La votazione sulla richiesta di arresto per Alfonso Papa avverrà a scrutinio segreto. Il presidente dei deputati "responsabili", Silvano Moffa, ha infatti annunciato in Aula alla Camera di avere depositato la richiesta in presidenza. L'annuncio è stato accolto dalle proteste dei deputati dell'opposizione che hanno gridato: "Vergogna", "Lo state salvando".

"Dobbiamo fermare il rischio di una escalation di arresti", ha detto, secondo quanto viene riferito da più fonti, il presidente del Consiglio, Silvio Berlusconi, durante l'incontro con i coordinatori regionali. "Non voterò mai - avrebbe aggiunto - per mettere le manette a qualcuno".

In attesa della votazione il clima si fa sempre più incandescente. Lo scontro delle ultime ore è stato sulla scelta di ricorrere al voto segreto, con l'opposizione che accusa la Lega di avere deciso di "salvare" il parlamentare coinvolto nell'inchiesta sulla cosiddetta P4 in cambio del ritiro del contestato decreto sull'emergenza rifiuti a Napoli. Un "patto scellerato" siglato con il Pdl, hanno denunciato Pd, Terzo Polo e Idv in aula a Montecitorio. Quasi contemporaneamente si voterà per l'arresto del senatore Pd Tedesco.

A rivolgersi direttamente alla Lega - che nonostante i sì all'arresto alla fine lascerà libertà di voto - è stato il leader democratico Pier Luigi Bersani: ostacoli il voto segreto in Aula sull'autorizzazione all'arresto per Papa e dimostrerà che non c'è stato uno scambio con il rinvio in Commissione del dl rifiuti. Gli ha fatto eco il capogruppo Dario Franceschini: "Dovreste essere voi i primi a dire no al voto segreto che coprirà la vostra ipocrisia, un'ipocrisia che i padani non dimenticheranno. Non potete chiedere ai Responsabili di chiedere il voto segreto per coprire la vigliaccheria dei guerrieri padani".

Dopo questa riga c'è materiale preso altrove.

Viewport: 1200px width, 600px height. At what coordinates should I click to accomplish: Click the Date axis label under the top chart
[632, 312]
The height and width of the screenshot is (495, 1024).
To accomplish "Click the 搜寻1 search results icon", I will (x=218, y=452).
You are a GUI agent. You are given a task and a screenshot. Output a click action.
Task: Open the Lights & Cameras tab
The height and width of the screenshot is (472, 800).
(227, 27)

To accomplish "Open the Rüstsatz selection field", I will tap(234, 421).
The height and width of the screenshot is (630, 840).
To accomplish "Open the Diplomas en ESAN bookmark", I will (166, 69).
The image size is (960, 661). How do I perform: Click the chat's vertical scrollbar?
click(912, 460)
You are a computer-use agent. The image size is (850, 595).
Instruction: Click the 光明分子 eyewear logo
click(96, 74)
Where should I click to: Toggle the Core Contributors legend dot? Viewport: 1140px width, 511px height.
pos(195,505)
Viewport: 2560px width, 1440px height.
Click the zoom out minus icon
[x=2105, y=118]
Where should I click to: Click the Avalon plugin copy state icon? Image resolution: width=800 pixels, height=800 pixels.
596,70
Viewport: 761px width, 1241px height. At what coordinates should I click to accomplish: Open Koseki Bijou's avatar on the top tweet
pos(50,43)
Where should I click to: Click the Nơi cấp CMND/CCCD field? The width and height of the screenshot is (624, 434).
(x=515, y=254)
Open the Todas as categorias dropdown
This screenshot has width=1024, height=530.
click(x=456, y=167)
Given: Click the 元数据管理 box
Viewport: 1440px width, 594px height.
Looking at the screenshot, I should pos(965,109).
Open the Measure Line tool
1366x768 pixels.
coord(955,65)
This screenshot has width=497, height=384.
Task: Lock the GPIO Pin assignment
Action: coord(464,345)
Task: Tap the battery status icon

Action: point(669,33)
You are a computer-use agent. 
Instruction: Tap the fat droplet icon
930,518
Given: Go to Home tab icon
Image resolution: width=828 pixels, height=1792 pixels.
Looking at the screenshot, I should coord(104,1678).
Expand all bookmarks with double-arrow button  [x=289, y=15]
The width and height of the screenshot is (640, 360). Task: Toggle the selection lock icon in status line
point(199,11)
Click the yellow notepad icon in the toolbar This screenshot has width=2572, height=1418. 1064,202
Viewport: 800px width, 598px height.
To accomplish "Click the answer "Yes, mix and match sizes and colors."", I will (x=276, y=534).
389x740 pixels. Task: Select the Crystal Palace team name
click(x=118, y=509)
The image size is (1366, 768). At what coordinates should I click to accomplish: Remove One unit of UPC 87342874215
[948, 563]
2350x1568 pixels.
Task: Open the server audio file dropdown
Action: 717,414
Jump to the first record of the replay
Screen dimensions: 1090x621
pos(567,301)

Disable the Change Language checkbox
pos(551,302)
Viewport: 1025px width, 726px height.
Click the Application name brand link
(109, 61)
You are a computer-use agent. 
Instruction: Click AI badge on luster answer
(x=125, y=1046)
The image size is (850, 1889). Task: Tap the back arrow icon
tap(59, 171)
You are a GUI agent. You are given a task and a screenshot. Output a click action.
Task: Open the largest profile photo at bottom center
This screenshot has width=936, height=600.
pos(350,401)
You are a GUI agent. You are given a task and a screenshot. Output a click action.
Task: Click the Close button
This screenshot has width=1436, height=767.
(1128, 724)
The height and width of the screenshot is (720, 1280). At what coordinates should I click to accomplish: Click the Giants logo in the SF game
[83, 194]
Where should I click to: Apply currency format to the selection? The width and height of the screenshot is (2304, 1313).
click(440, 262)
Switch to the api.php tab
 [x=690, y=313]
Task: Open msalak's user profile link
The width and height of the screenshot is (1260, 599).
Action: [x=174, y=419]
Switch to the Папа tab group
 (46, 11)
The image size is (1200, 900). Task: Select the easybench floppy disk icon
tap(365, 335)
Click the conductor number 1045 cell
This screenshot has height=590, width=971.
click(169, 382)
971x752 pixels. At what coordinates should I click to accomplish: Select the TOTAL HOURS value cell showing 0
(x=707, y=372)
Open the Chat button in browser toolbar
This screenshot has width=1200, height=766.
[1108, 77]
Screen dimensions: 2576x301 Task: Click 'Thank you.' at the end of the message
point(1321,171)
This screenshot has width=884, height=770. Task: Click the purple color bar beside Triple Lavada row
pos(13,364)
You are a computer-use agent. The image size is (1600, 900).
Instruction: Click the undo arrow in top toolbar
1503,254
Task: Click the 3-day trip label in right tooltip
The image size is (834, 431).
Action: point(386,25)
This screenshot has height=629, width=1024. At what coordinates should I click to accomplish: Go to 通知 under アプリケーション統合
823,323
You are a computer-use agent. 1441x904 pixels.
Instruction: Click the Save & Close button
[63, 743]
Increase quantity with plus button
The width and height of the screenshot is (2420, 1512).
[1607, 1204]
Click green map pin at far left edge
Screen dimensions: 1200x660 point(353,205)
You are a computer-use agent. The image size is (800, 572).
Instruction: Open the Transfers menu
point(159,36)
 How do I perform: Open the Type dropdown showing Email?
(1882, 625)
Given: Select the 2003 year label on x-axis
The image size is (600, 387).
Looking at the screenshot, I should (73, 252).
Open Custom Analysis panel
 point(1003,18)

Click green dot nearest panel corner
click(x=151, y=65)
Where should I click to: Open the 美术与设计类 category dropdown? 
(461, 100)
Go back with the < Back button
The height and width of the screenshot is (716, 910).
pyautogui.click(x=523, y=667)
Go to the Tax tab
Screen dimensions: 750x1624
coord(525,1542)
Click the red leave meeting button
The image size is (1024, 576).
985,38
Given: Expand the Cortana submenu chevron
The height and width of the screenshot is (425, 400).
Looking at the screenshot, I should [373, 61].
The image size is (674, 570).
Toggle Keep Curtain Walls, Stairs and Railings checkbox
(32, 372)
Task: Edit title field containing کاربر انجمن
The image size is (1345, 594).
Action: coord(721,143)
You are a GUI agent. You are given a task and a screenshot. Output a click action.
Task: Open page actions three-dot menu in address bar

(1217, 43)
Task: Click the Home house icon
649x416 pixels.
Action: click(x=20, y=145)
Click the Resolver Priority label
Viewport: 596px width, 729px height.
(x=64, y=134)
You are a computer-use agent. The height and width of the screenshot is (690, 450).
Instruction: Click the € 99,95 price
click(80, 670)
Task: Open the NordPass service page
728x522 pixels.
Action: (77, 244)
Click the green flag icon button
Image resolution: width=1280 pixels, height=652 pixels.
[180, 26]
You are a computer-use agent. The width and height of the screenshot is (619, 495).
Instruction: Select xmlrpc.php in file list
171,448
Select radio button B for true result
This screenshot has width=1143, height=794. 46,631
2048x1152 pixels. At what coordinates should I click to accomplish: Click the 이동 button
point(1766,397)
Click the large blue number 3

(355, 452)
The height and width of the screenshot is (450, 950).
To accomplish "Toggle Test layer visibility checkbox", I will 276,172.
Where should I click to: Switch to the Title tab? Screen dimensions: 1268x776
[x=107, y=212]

A stretto giro di posta ha replicato il leghista Marco Reguzzoni, che guida i deputati: "E' il Pd che sta mettendo le mani avanti: vi preparate a un voto dei vostri parlamentari a scrutinio segreto" per evitare l'arresto di Alfonso Papa. "State mettendo le mani avanti - ha accusato Reguzzoni - dopo che siete stati colpiti dall'avviso di garanzia a Penati".

"Rivendichiamo il voto segreto in quest'Aula, perché è giusto che non ci sia un gioco cinico e politico ma è giusto che ogni deputato decida in coscienza", ha ribattuto il capogruppo del Pdl Fabrizio Cicchitto, dopo che il finiano Italo Bocchino - accompagnato da cori leghisti 'scemo, scemo' aveva bollato come "molto grave" la scelta di ricorrere al voto segreto, sfidando il Carrocio a sostenere il voto palese "affinchè ciascun deputato metta la faccia sul proprio voto". Mentre Italia dei valori ha fatto sapere che oggi in aula alla Camera i suoi deputati renderanno "fisicamente chiaro" il loro voto.

PARLA PAPA

"Io oggi, pieno di dolore, dal punto di vista umano affronto questa prova che arriva dopo diversi mesi di travaglio che non auguro a nessuno e che vivo però con un'intima serenità e una grande pace interiore": così ha detto in Aula Alfonso Papa. "Sono turbato unicamente dal pensiero dei miei figli, di dieci e dodici anni, ai quali stanotte ho dovuto spiegare come e perchè questo fine settimana potrei non tornare a casa", ha aggiunto.